**To be done**
**A.** Please copy the article on former Cuban prisoners word for word, from "Pizano is aware" to "to 30 occasions.".
**B.** Answer these questions from the article on former Cuban prisoners:
(i) How old is Leonardo Delgado?
(ii) Under which president did Pizano serve in the Cuban military?
(iii) On what date did Castro take power?
**C.** Continue the article on former Cuban prisoners from where it stops.

**Page text**
====

Pizano is aware of the arguments in favor of Obama's decision.

Polls show that most Americans, now even those of Cuban heritage, favor
this course after five decades of isolating Cuba failed to bring about
regime change.

They have not suffered as he has, said Leonardo Delgado, 88, another
former Cuban prisoner now living in Tampa, who was part of the
anti-Castro resistance through 1979 and estimated he served three- to
six-month sentences on 25 to 30 occasions.

"Cuba has been rewarded for taking away freedom," Delgado said. "Some
people think that is OK. I do not."

❖ ❖ ❖

Both men have heard accounts of how life is improving for people in
Cuba. More private businesses are allowed, the government is allowing
some artists to voice criticism of the regime, and religious freedom is
growing.

But they say that steps toward freedom do not make Cuba free.

"Everything that changed came about only by absolute necessity," said
Delgado, who sees the changes as a direct result of the U.S. policy of
isolation.

"Everything in Cuba is subject to be taken away whenever he wants,"
Pizano said. "There is no stability."

Pizano was a member of the Cuban military under President Fulgencio Batista.

He fought against Fidel Castro's revolution and continued fighting after
Castro took power Jan. 1, 1959.

He doesn't like to say he was "captured"; he thinks that sounds like he
surrendered to stay alive.

====

**Supplied information**

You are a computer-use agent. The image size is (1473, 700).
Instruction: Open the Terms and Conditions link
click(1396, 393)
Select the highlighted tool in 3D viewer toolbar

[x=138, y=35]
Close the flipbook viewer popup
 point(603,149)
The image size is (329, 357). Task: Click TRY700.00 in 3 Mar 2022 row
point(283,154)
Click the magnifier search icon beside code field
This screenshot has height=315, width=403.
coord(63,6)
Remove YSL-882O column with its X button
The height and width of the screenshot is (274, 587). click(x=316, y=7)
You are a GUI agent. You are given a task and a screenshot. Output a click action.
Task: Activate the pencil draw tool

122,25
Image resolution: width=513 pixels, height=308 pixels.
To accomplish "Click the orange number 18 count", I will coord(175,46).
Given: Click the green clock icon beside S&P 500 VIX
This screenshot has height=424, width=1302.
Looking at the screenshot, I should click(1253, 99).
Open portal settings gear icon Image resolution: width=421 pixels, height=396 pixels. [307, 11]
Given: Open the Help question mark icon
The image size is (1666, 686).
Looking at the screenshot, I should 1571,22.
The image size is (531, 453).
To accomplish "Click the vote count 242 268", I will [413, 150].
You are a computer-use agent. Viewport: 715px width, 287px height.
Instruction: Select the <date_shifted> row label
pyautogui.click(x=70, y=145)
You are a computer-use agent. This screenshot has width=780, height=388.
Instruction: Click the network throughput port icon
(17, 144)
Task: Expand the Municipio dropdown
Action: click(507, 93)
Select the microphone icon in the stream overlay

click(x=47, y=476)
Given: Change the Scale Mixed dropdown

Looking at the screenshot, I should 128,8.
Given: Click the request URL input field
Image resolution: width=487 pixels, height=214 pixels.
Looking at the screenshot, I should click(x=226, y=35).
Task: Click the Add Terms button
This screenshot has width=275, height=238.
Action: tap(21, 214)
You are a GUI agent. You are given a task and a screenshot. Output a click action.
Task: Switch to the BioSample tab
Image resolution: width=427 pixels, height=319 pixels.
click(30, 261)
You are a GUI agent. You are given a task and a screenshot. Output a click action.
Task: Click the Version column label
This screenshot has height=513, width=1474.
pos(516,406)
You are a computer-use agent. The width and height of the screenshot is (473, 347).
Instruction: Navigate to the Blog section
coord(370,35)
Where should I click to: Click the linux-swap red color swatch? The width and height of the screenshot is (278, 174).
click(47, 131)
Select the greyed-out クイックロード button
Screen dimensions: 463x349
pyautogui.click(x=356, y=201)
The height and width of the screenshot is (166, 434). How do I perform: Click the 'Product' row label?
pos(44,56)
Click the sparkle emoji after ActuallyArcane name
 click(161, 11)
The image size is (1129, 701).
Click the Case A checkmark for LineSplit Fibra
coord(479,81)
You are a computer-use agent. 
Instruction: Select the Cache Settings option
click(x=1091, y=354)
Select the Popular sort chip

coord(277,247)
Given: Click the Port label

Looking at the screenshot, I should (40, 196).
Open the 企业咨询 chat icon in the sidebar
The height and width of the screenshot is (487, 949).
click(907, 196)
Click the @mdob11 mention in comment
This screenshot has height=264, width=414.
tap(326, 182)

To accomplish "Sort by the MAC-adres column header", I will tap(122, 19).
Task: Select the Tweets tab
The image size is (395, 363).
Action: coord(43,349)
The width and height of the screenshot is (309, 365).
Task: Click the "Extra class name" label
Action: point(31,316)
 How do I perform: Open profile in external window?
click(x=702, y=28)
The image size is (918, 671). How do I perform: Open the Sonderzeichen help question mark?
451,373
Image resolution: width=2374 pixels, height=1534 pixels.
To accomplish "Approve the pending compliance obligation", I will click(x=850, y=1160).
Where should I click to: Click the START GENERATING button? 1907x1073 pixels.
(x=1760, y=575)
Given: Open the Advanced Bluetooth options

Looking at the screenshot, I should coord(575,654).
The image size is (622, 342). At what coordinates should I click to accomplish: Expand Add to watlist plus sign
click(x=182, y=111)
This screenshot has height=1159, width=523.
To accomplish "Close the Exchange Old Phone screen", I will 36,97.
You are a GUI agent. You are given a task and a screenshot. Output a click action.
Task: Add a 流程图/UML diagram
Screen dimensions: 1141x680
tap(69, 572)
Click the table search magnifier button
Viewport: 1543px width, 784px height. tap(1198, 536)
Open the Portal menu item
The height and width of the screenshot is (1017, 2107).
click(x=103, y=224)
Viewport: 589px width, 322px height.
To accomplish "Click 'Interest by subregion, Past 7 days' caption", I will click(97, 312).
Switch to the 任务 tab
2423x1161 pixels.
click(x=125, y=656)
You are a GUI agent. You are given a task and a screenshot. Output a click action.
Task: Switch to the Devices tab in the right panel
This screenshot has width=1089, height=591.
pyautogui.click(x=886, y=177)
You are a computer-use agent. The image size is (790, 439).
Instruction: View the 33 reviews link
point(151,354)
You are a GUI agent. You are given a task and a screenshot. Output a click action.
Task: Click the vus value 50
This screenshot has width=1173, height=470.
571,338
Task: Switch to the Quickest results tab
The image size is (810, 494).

====

**Exercise results**
**A.**
Pizano is aware of the arguments in favor of Obama's decision.

Polls show that most Americans, now even those of Cuban heritage, favor
this course after five decades of isolating Cuba failed to bring about
regime change.

They have not suffered as he has, said Leonardo Delgado, 88, another
former Cuban prisoner now living in Tampa, who was part of the
anti-Castro resistance through 1979 and estimated he served three- to
six-month sentences on 25 to 30 occasions.

**B.**
(i) 88
(ii) Fulgencio Batista
(iii) Jan. 1, 1959

**C.**
"I was ready to die for a free Cuba," he said. "I still am."

He was shot in the head during a battle in February 1961 in the
mountains of the former Las Villas Province — a region that today
contains the provinces of Cienfuegos, Sancti Spíritus and Villa Clara.
Unconscious, he was tossed in a truck and taken to prison.

A faint scar is still evident on top of his head, under his graying hair.

Torture and execution were part of daily life in prison, he said.

Another form of cruelty Pizano said he endured was a form of "bungee
jumping," where he was tied with one end of a rope and tossed off a
building or helicopter, not knowing whether the rope tied at the other
end was short enough for him to survive.

He saw people die like this, he said.

❖ ❖ ❖

Four times, Pizano said, he was taken on a firing-squad death march but
each time his life was spared.

His interrogators, he said, hoped the fear he would not be saved again
would break him and he would share information on counterrevolutionary
activities or publicly embrace the Communist government.

He never did.

The closest call was a time he and seven other prisoners were tied to
posts in front of crude wood coffins.

The executioner killed each prisoner one by one, stopping after each
shot to cut down the body so it could fall into the box.

Pizano said it took him a few minutes to realize the killing stopped at
the prisoner before him. He was covered in blood from the others and
mistook it for his own. As he watched the executioner walk toward him to
cut him down, he thought he was already on "the other side."

He heard tales from other prisoners of mass executions, hundreds of
people at a time, but never witnessed one.

Some historians have estimated that more than 13,000 Cubans have been
executed for opposing the Castro government.

That number is high based on research by Luis Martínez-Fernández, author
of "Revolutionary Cuba: A History," published in 2014 by the University
of Florida Press. Born in Cuba, Martínez-Fernández left in 1962 at age 2
when his parents fled Communist rule.

"My suspicions are they may be counting those who died in other ways,"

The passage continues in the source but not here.